As before, no configuration changes, just a couple of states which could be improved to not run unless other files have changed first.

Prometheus Targets

We should now be able to see the Fedora instance in Prometheus: -

Proxmox - vm-02 Instance Prometheus Target

There it is!

Grafana

We should now also be able to see this instance in our Node Exporter dashboard in Grafana: -

Proxmox - Grafana vm-02 Node Exporter Dashboard

Any other distributions?

Any distribution which supports Cloud-Init and all of the cloud-config options should work with the method shown here.
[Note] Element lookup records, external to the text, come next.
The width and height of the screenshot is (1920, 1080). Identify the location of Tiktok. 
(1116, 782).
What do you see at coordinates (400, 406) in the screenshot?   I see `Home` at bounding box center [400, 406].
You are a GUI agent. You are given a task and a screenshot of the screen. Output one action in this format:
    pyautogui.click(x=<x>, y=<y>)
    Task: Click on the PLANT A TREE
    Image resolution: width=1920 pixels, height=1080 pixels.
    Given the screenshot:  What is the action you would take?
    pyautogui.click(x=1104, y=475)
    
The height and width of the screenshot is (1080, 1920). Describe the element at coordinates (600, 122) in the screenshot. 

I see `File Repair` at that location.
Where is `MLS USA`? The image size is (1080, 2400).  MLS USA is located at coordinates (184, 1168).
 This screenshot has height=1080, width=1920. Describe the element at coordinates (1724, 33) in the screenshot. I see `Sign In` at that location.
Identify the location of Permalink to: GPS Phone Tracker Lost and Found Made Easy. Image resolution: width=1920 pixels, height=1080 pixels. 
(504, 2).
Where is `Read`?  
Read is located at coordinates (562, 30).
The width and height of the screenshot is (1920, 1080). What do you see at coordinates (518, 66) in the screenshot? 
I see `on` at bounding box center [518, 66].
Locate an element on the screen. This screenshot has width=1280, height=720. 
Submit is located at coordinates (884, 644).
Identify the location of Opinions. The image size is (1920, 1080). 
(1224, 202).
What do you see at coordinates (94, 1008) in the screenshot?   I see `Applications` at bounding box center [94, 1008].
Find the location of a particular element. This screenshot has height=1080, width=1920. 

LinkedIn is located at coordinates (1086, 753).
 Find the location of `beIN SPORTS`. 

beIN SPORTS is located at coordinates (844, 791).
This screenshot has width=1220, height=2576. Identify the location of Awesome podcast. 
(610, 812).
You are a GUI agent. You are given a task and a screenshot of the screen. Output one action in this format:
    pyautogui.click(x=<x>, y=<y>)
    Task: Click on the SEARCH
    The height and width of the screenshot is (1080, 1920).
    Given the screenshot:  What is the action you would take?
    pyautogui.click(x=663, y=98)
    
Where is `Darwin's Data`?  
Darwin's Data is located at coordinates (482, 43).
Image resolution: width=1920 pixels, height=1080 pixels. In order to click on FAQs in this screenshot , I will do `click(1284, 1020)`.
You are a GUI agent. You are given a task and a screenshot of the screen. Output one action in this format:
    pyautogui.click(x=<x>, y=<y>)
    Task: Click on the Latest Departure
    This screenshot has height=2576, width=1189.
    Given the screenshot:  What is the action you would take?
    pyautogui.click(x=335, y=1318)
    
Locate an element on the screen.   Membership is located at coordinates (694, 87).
For a full list of distributions and systems supporting Cloud-Init, you can check: -

While it may not be true for every system, it is reasonably safe to assume that if a distribution or system runs on a public cloud provider (e.g. AWS or Azure) or on OpenStack, then it will probably work with Proxmox using Cloud-Init too.

Summary

While many workloads are now moving to public clouds, there are still many use cases for on-premise hypervisors like Proxmox. Whether this is in a homelab, running and managing your own hardware in a data centre (but without the need for OpenStack’s feature-set) or simply as an alternative to VMWare and its licensing model.

Using Terraform, Cloud-Init and SaltStack together can reduce the time and effort to manage instances on Proxmox, as well as providing some of the benefits you would find from using a cloud provider (e.g. Infrastructure-as-Code, ephemeral instances, monitoring automation).